[Work instructions]
• 1. Answer the following questions from the letter to Santa below:
(a) For which time does the writer say this letter to Santa is being written?
(b) Until what year did the writer believe in Grandfather Frost instead of Santa?
(c) How old is the youngest member of the soldiers for whom the writer wishes nice weather in Dražgoše?
• 2. Pick up the letter to Santa that follows and continue it from its final wish onward.

[Article]

Milan Kučan’s letter: Dear Santa …

Datum:

I’m writing you for the 26th time. I know that sometime around 15 years ago you forgave me for not having believed in you but in Grandfather Frost until 1991. Nevertheless, I’m grateful that we’ve been friends for many years now and that you’re fulfilling my wishes. Like every year, I’ve been a good boy, so I hope that you’ll once again bring me a pile of presents and fulfil all my wishes.

I’ll be humble this year, as you were already so generous in the last three years that I don’t dare ask too much:

  • First, I wish for nice weather in Dražgoše. The soldiers of the Liberation Front of the Slovene Nation deserve a blue sky and sun. This includes their youngest member, a 22-year-old veteran, a reincarnation of a soldier from the battle at Prevalje. Like every year, I must thank them for continuing the tradition of symbolic popular militarisation and silent class struggle.
  • I wish for many new parties in the election year of 2018. You never know where the new Modern Centre Party might be hiding. I don’t care whether the victor is Homosexual Slovenia, the United Pork Half, the Democratic Association of the Friendship between Slovenia and the Islamic State of Iraq and the Levant, the Party of Marjan Šarc … Whoever it’ll be, they just need to be loyal to the ideals of the revolution. Nevertheless, let me whisper in your ear, dear Santa, that the Left is the only party into which I’m putting all my social democratic hopes … So that you’ll know where to direct the political barometers.
  • I wish for the second track to start being built immediately after 2 January. My colleagues from a forum are already eagerly calling me every day since they want to build and contribute to the future of Slovenia. You, Santa, also know that the future is paved with (two-way) rail tracks. If we don’t start building today, we might already all talk German by tomorrow, and you know that socialists aren’t talented for foreign languages.

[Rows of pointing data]

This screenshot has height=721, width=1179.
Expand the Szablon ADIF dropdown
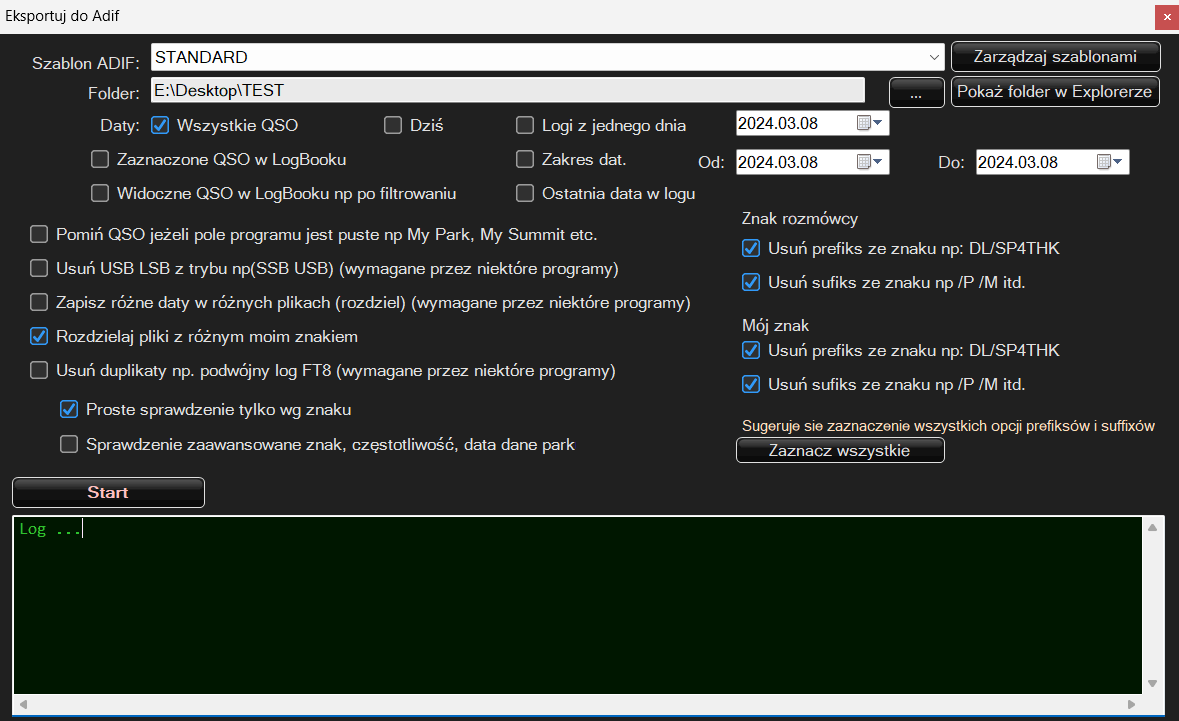coord(934,57)
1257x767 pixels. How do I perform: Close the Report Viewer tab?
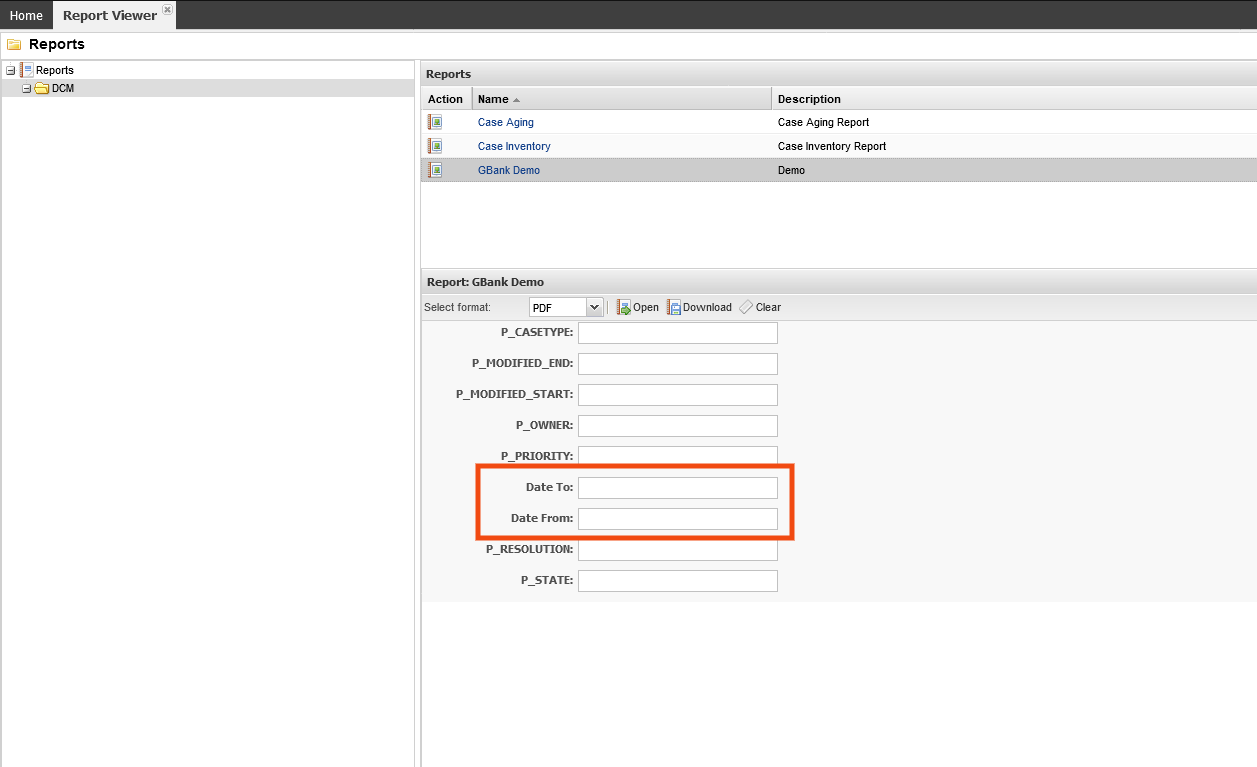click(167, 10)
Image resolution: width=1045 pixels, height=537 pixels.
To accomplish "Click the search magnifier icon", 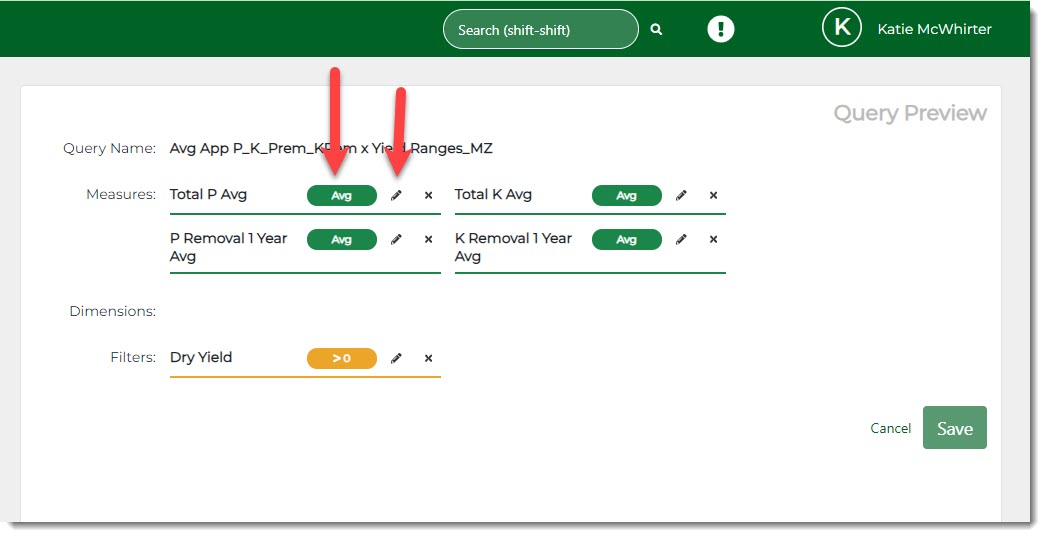I will (x=656, y=30).
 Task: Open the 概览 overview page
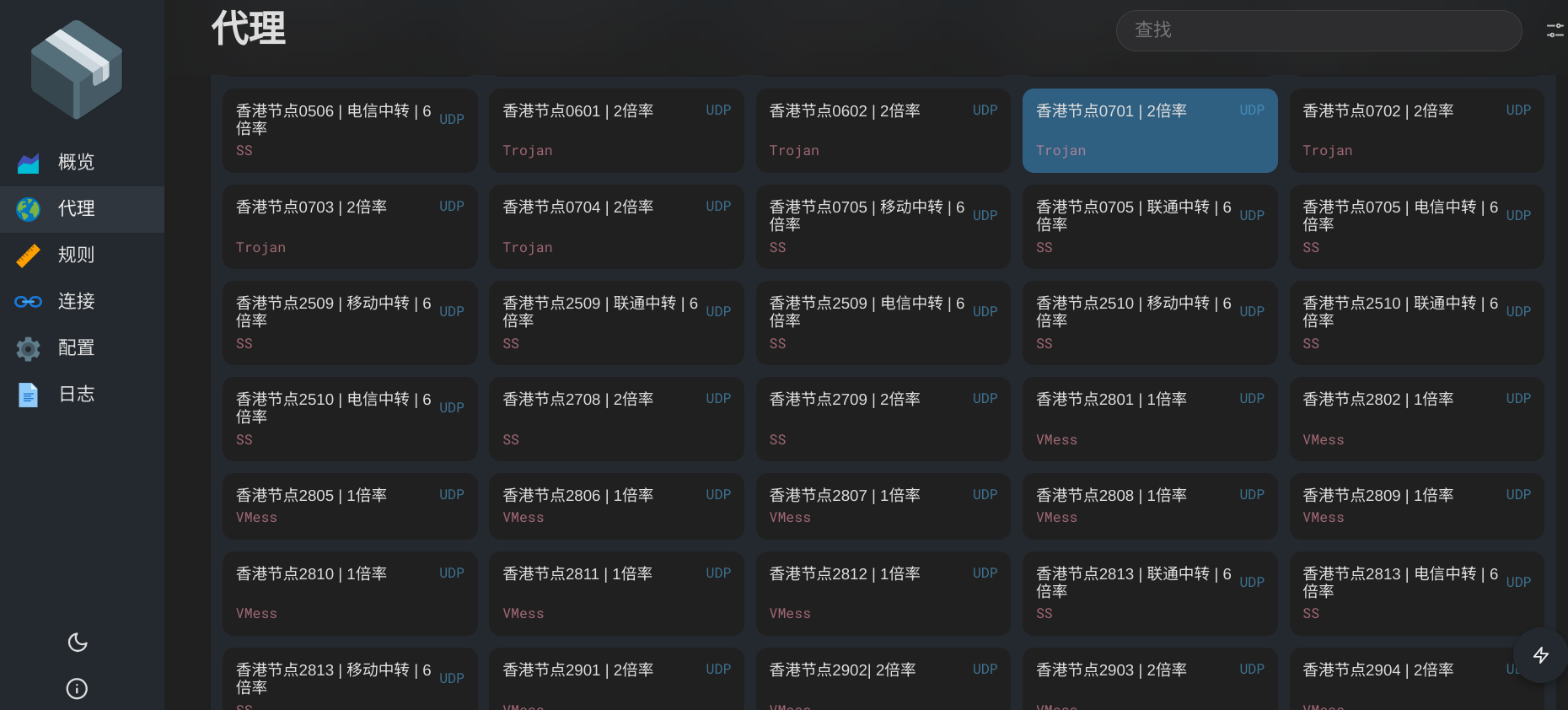tap(76, 163)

[Results for each task]
• 1.
(a) The 26th time.
(b) 1991.
(c) 22 years old.

• 2.
  • I wish for Palestine to be recognised next year. It’s true that I didn’t want Slovenia to get its own country in 1991, but only because we’d been happy in the South Slavic self-governing brotherhood. Every day of their existence, the Palestinians are being crushed by the imperialistic Jewish boot. Considering this suffering, it’s no wonder that they’re marrying 12-year-old girls and hiding behind women and children. The martyrs of the Hamas movement are like some kind of Arab manifestation of the Liberation Front. Santa, I know you’ll help them, even though they don’t believe in you.
  • I wish for RTV Slovenia to invite me to many of their shows. It’s nice to see me on the TV-screen. The only man that’s sexier in front of a camera is Luka Mesec.
  • I wish for Slovenia to finally leave the NATO alliance, which ignites global conflicts and spreads American imperialism. A while ago, they wanted to create a rift between our eastern brothers and sisters in Ukraine and Russia, and we only watched and nodded. Santa, do something to put Slovenia on the path towards international sovereignty.
  • I wish for my friend Zoran Janković to lead Ljubljana, the most beautiful city in the world, for the rest of his life and, in the spirit of the former country that was taken from us, lure dozens of suspicious Serbian businessmen and Wahhabis from Qatar to the Slovenian capital, because their money will always find fertile ground in socialist countries like Slovenia. Together with the taxpayers’ euros, it’ll ensure that the city will keep prospering and be known internationally as the Paris of the east and the Novi Sad of the north.
  • I wish for the NLB bank to remain in Slovenian hands. No foreign financial institution could understand the Slovenian talent for making money out of nothing. The rest of the world simply isn’t familiar with our progressive financial instruments. I know that you’ll be able to persuade Margrethe Vestager, since she’s also a socialist, though not as passionate as we.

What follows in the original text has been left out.